Никита Павловец. Богоматерь Вертоград заключенный. Около 1670 г. Государственная Третьяковская галерея |
Среди многочисленных памятников русской живописи XVII в. икона Никиты Павловца «Вертоград заключенный» (датируется около 1670 г., ныне хранится в Государственной Третьяковской галерее) занимает особое место. Этот образ — один из известнейших шедевров русской иконописи. В то же время он уникален с точки зрения общего художественного строя и иконографии, которая является практически неисследованной. Значение образа сложно переоценить — это единственная известная сейчас икона Богоматери «Вертоград заключенный», празднование которой по церковному календарю приходится на 14 марта (по старому стилю). Возможно, икона имела ряд повторений — списков, однако ни один из них, по всей видимости, не дошел до наших дней. Имеющиеся упоминания о чудотворных иконах «Вертоград заключенный» (в сочинениях С. Моховикова, Д. Ровинского и Е. Поселянина) не содержат описаний, на основании которых можно было бы говорить о существовавшей иконографической традиции.

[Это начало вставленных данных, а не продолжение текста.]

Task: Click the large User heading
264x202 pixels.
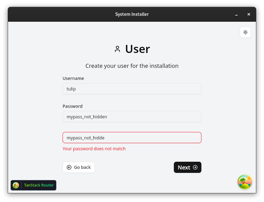Action: click(x=138, y=49)
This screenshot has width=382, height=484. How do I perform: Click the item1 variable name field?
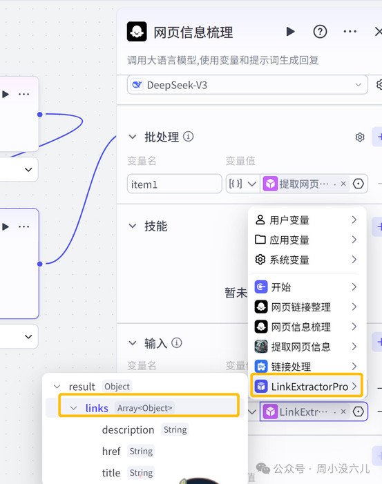coord(175,184)
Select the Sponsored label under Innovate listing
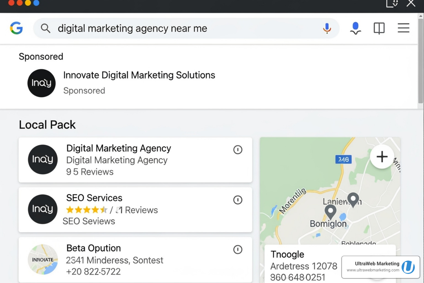 click(x=84, y=90)
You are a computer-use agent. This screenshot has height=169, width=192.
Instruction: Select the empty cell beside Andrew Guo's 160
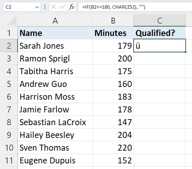pyautogui.click(x=159, y=84)
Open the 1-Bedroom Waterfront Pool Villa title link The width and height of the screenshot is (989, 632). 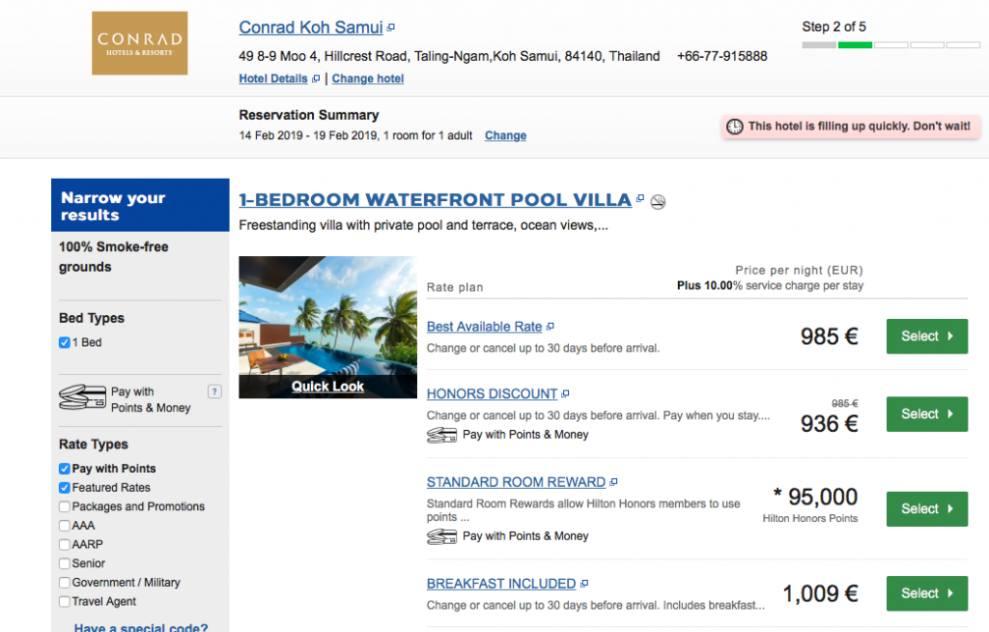coord(435,200)
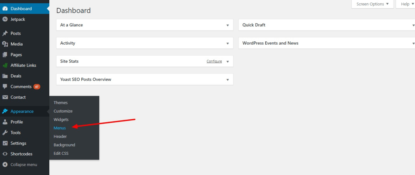Viewport: 415px width, 175px height.
Task: Collapse the admin sidebar menu
Action: tap(5, 164)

Источником для иконографии композиции «Вертоград заключенный», имевшей особую популярность в западноевропейском средневековом искусстве под названием hortus conclusus[2], является библейская Песнь песней, а точнее следующие ее стихи: «Запертый сад — сестра моя, невеста, заключенный колодезь, запечатанный источник: рассадники твои — сад с гранатовыми яблоками, с превосходными плодами, киперы с нардами, нард и шафран, аир и корица со всякими благовонными деревами, мирра и алой со всякими лучшими ароматами». (Песн. 4: 12-15)
По распространенному в западноевропейской литературе толкованию, образ невесты и образ сада, о которых говорится в Песни песней, связывались с Богоматерью. На основе этих представлений складывались латинские аллегории сада, встречающиеся в XIII-XIV вв. преимущественно в проповедях на праздники, связанные с почитанием Девы Марии[3].
О популярности темы вертограда, огражденного сада, связанного именно с Богородичной символикой и понятием «сада Марии» (Mariengarten) свидетельствуют памятники литературы. Не позднее 1244 г. был написан трактат Рихарда де Сен-Лорана «Mariale», 12-я книга которого была озаглавлена «О саде заключенном, который Жених уподобил Марии в Песни Песней» («De horto concluso, cui sponsus comparat Mariam, in canticis»). В XV в. большое распространение получил анонимный предметно-аллегорический трактат «Блаженный Вертоград» («Der lustliche Wurtzgarte»). В этом тексте акцентировалось значение сада как места духовного брака Жениха-Христа и Души-Невесты в соответствии с мистической аллегорезой Песни песней[4].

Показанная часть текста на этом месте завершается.